La parola “equipollente”, nel suo significato comune, è un aggettivo che si utilizza per fare riferimento a una cosa che, pur non essendo identica a un’altra, “sotto un certo riguardo, ha uguale valore ed efficacia”[8]. Tornando alla formulazione dell’art. 353-bis c.p. e muovendo dal significato letterale del termine equipollente, quindi, per comprendere quali atti siano ricompresi nell’ambito di applicazione della fattispecie di cui all’art. 353-bis c.p. – e quindi le condotte che turbano il procedimento amministrativo diretto a stabilire il loro contenuto –, bisognerebbe fare riferimento a tutti quegli atti che, pur diversi dal bando, hanno medesimo valore ed efficacia. Se si considera che il bando è quell’atto finalizzato a delineare le regole della gara – vincolanti per i partecipanti e per l’amministrazione stessa – e i criteri di scelta del contraente, ci pare condivisibile la decisione della Corte nella parte in cui include nel reato in esame quegli atti con cui l’amministrazione, anche informalmente, prevede una forma di concorrenza, con predeterminazione dei criteri sulla base dei quali individuerà i contraenti, che partecipano alla procedura secondo istituti competitivi. A nostro avviso, nel novero di tali atti non rientra la determina a contrarre – con la quale l’amministrazione sceglie la via dell’affidamento diretto –, che ha natura, funzione ed effetti diversi rispetto al bando, trattandosi di un atto amministrativo di natura programmatica e a rilevanza esclusivamente interna, di regola inidonea a produrre effetti verso terzi. Ciò porta a escludere dalla rilevanza ex art. 353-bis c.p., la condotta di chi turba il procedimento volto alla formazione della determina a contrarre, con conseguente illegittima scelta dell’affidamento diretto in luogo della gara: si tratterebbe, al più, di una condotta di impedimento dell’indizione di una gara, mediante, nella sostanza, l’impedimento della formazione e della pubblicazione di un bando. La condotta di impedimento, tuttavia, come sottolineato dalla Cassazione, non rientra tra quelle punite dall’art. 353-bis c.p.

 

7. Da ultimo, ci limitiamo ad accennare ad una possibile – ma in concreto problematica – riconducibilità ad un’altra norma incriminatrice – quella che punisce l’abuso d’ufficio (art. 323 c.p.) – della condotta di impedimento della gara mediante la scelta illegittima di procedere all’affidamento diretto. Anche se, soprattutto in seguito alle recenti riforme, risulta particolarmente arduo configurare tale reato, che richiede, non solo l’intenzione di procurare a sé o ad altri un ingiusto vantaggio patrimoniale o di arrecare ad altri un danno ingiusto, ma anche una condotta violativa di “specifiche regole di condotta espressamente previste dalla legge o da atti aventi forza di legge e dalle quali non residuino margini di discrezionalità”. In tal modo, sembra difficile ipotizzare l’abuso d’ufficio in tutti i casi in cui l’amministrazione gode di discrezionalità nella scelta tra la gara e l’affidamento diretto e la esercita illegittimamente perché, ad esempio, effettua la scelta non nell’interesse pubblico, ma per realizzare interessi privati.

 

 

 

[1] Cass., sez. 5, 13 aprile 2021, n. 26556, Giamorgante, in CED 281470.

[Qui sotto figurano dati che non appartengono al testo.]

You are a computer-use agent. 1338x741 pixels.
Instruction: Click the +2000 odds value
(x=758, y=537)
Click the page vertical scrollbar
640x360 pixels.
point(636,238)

[2] Cass., sez. 6, 16 febbraio 2017, n. 13431, CED 269384; Cass., sez. 6, 2 dicembre 2014, n. 1, CED 262917; Cass., sez. 6, 23 ottobre 2012, n. 43800, in CED, non massimata; Cass., sez. 6, 22 ottobre 2019, n. 1016, in CED, non massimata; Cass., sez. 6, 13 febbraio 2019, n. 10016, in CED, non massimata; Cass., sez. 6, 13 febbraio 2019, n. 10111, in CED, non massimata.

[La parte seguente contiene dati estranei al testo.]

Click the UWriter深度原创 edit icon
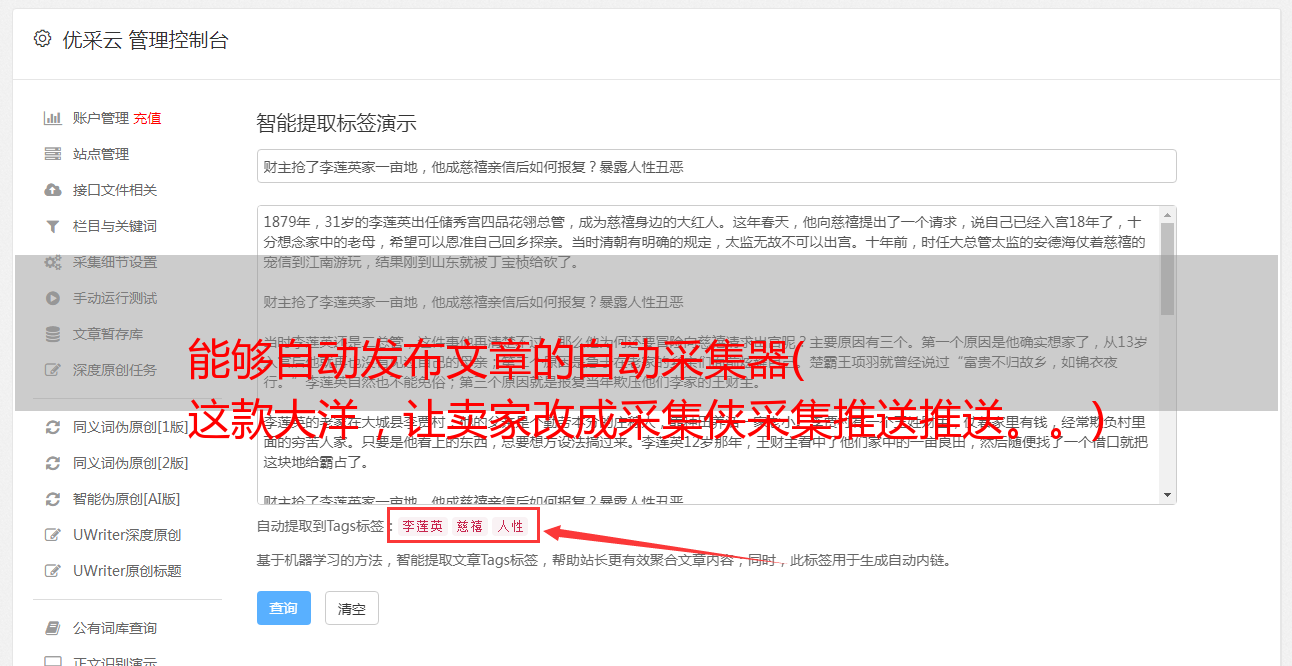 [x=53, y=535]
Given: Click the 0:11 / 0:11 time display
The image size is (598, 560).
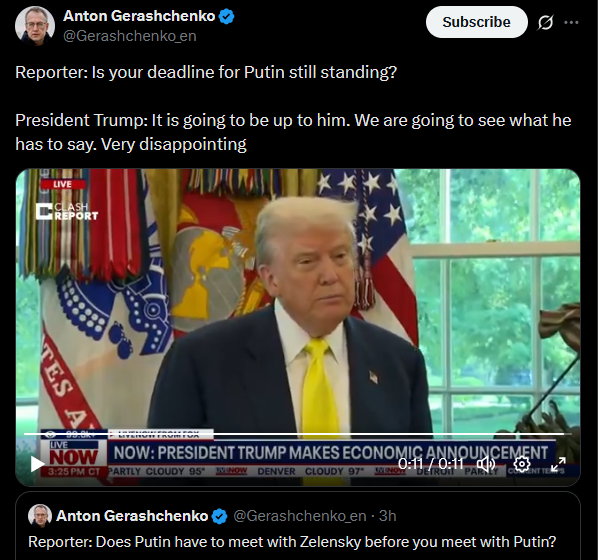Looking at the screenshot, I should 431,464.
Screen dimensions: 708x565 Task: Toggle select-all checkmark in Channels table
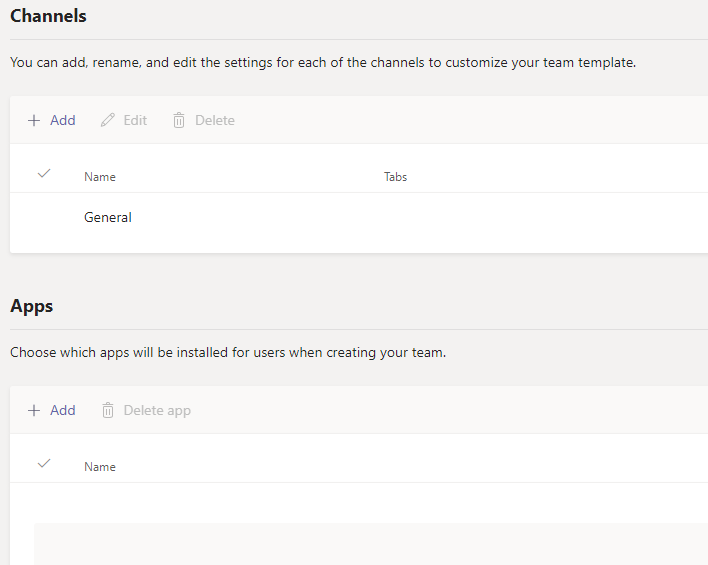43,174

[3] Cass., sez. 6, 5 aprile 2018, n. 29267 CED 273449.

[4] Cass., sez. 6, 30 settembre 1990, n. 12238, in CED 213033; Cass. sez. 6, 22 settembre 2004, n. 44829, in CED 230522; Cass. sez. 6, 28 gennaio 2008, n. 13124, in CED 239314; Cass., sez. 6, 24 maggio 2011, n. 29581, in CED 250732.

[5] Cass., sez. 6, 5 novembre 2020, n. 6603, CED 280836.

[6] Si veda, ad esempio, Cass., sez. 6, 6.12.2018, n. 57000, in CED, non massimata.

[7] C. Cost., 14 maggio 2021, n. 98.